Light, more light (Uva 10110)

 

Light, more light

The Problem

There is man named "mabu" for switching on-off light in our University. He switches on-off the lights in a corridor. Every bulb has its own toggle switch. That is, if it is pressed then the bulb turns on. Another press will turn it off. To save power consumption (or may be he is mad or something else) he does a peculiar thing. If in a corridor there is `n' bulbs, he walks along the corridor back and forth `n' times and in i'th walk he toggles only the switches whose serial is divisable by i. He does not press any switch when coming back to his initial position. A i'th walk is defined as going down the corridor (while doing the peculiar thing) and coming back again.

Now you have to determine what is the final condition of the last bulb.
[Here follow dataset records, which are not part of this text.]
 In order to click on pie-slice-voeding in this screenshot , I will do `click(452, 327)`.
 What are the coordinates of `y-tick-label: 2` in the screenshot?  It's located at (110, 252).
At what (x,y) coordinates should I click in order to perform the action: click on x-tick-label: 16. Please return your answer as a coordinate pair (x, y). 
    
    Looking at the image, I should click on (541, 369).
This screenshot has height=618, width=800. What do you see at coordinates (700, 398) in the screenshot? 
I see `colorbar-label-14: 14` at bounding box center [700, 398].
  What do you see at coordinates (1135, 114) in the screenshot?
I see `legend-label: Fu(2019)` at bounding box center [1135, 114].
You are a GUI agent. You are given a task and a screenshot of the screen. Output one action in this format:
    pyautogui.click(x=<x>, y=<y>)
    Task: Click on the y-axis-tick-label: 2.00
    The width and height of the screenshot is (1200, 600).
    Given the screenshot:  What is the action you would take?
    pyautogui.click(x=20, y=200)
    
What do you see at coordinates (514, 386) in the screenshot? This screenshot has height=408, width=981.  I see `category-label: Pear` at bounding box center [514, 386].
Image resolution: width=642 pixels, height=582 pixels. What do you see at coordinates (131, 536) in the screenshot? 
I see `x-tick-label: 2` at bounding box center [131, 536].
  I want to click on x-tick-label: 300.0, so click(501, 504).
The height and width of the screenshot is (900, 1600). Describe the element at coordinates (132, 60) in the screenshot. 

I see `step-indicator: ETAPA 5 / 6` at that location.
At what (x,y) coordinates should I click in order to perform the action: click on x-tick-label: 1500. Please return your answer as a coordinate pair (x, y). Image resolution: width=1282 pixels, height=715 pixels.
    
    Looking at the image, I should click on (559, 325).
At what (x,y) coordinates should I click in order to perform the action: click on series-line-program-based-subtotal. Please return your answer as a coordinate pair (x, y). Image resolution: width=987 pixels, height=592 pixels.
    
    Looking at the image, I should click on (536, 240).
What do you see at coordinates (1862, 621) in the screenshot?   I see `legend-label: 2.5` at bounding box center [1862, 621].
Is it on or off?
 

The Input

The input will be an integer indicating the n'th bulb in a corridor. Which is less then or equals 2^32-1. A zero indicates the end of input. You should not process this input.

The Output

Output "yes" if the light is on otherwise "no" , in a single line.

Sample Input

3
6241
8191
0

Sample Output

no
yes
no

 

#include <stdio.h>
#include <stdlib.h>
#include <math.h>

int main(int argc, const char *argv[])
{
  unsigned int n, m;

  while (scanf("%d", &n) && n != 0) {

    m = (unsigned int)sqrt((double)n);

    if (m * m != n) {
      printf("no\n");
    } else {
      printf("yes\n");
    }

  }

  return 0;
}

总结：

　　做这一道题，可谓历尽波折。刚看到这题感到很简单，只需统计出（1,n）之间能够整除n的数的个数。但是提交上去TLE.没办法只能想其他办法，最后在网上找到完全平方数的性质，完全平方数的因子是奇数个，非完全平方数的因子是偶数个。利用这个性质可以轻松AC.